Ada kejujuran yang mengendap dalam pilihan diksi Imron: sederhana, nyaris polos, tapi memuat kemarahan yang berpendar. Ia tidak perlu menjabarkan detail statistik atau nama-nama menteri, sebab puisi ini sudah menjadi suara rakyat kecil yang muak dengan teatrikal kebijakan. Dari bait soal “sertifikasi laut” yang menghantam nelayan kecil, sampai tentang kantor-kantor yang “bersih dari kecoa dan ular beludak”—semua metafora ini tidak hanya menyindir, tapi juga menyuarakan trauma kolektif kita atas sistem yang tak adil dan birokrasi yang mempermainkan nasib orang banyak. Puisi ini adalah doa yang kesulitan untuk optimis, tapi menolak menyerah untuk diam.

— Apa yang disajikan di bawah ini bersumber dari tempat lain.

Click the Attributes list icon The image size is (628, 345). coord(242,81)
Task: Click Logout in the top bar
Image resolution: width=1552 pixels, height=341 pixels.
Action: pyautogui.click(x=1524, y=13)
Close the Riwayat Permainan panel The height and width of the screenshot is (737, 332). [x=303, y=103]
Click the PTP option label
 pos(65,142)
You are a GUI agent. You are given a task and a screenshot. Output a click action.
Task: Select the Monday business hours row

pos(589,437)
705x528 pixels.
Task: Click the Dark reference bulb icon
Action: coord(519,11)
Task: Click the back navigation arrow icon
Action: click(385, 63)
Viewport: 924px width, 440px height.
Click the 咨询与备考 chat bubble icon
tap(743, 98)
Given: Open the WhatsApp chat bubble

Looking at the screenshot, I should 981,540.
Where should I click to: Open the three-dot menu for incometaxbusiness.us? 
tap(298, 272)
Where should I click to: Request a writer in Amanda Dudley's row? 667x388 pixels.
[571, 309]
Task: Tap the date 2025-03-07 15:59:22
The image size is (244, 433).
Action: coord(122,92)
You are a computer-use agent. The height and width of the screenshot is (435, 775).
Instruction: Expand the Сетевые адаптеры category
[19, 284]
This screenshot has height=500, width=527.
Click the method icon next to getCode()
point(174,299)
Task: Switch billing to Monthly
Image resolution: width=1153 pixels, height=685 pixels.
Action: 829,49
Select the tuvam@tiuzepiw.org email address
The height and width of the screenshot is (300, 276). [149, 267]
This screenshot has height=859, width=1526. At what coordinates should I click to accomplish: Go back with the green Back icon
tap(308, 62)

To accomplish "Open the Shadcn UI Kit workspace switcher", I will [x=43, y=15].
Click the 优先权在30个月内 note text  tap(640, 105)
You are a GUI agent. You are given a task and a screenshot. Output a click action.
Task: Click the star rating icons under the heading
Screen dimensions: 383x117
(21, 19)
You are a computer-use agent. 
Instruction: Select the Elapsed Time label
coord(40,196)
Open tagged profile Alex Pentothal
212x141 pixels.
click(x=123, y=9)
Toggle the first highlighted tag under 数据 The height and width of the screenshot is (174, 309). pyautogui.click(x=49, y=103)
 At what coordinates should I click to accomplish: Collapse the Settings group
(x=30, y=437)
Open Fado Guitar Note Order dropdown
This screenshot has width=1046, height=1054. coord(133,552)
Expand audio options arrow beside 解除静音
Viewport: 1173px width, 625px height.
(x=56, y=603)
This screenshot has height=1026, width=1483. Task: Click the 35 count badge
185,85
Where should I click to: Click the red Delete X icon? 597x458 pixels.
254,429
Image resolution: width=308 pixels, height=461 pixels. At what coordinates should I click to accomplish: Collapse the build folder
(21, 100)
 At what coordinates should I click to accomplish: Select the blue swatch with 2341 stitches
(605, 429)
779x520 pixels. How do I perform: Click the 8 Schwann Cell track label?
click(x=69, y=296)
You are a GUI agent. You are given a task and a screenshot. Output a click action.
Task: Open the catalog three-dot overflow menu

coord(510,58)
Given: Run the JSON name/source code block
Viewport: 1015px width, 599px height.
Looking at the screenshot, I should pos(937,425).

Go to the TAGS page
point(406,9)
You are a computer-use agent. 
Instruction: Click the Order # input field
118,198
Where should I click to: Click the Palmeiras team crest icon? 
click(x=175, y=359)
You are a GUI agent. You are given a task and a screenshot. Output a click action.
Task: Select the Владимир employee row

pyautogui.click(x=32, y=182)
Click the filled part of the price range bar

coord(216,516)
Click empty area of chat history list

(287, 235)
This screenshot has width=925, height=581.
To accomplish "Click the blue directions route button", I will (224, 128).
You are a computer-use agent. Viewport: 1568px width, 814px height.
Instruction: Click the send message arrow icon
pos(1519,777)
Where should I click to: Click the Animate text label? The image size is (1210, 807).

Yang menarik, gaya penulisan Imron tak kehilangan daya indie-nya. Ia tidak sok akademik, tidak sok revolusioner. Puisinya justru berhasil karena ia tetap sederhana, tetap santun, tapi menggedor. Ia ibarat penyair jalanan yang duduk bersila di pelataran, membaca puisi sambil sesekali menawarkan dagangannya. Kesan itulah yang membuat puisinya lebih mudah didekati dan dipercaya. Dan dalam dunia puisi yang kadang terlalu sibuk memoles ego, kehadiran suara seperti ini sangat dibutuhkan untuk menyeimbangkan gema. Di usia 55 tahun, Imron Bintang membuktikan bahwa puisi bukan hanya milik mereka yang duduk di meja seminar, tapi juga milik mereka yang mengarungi jalanan, menjual kejujuran dalam bait-bait sederhana.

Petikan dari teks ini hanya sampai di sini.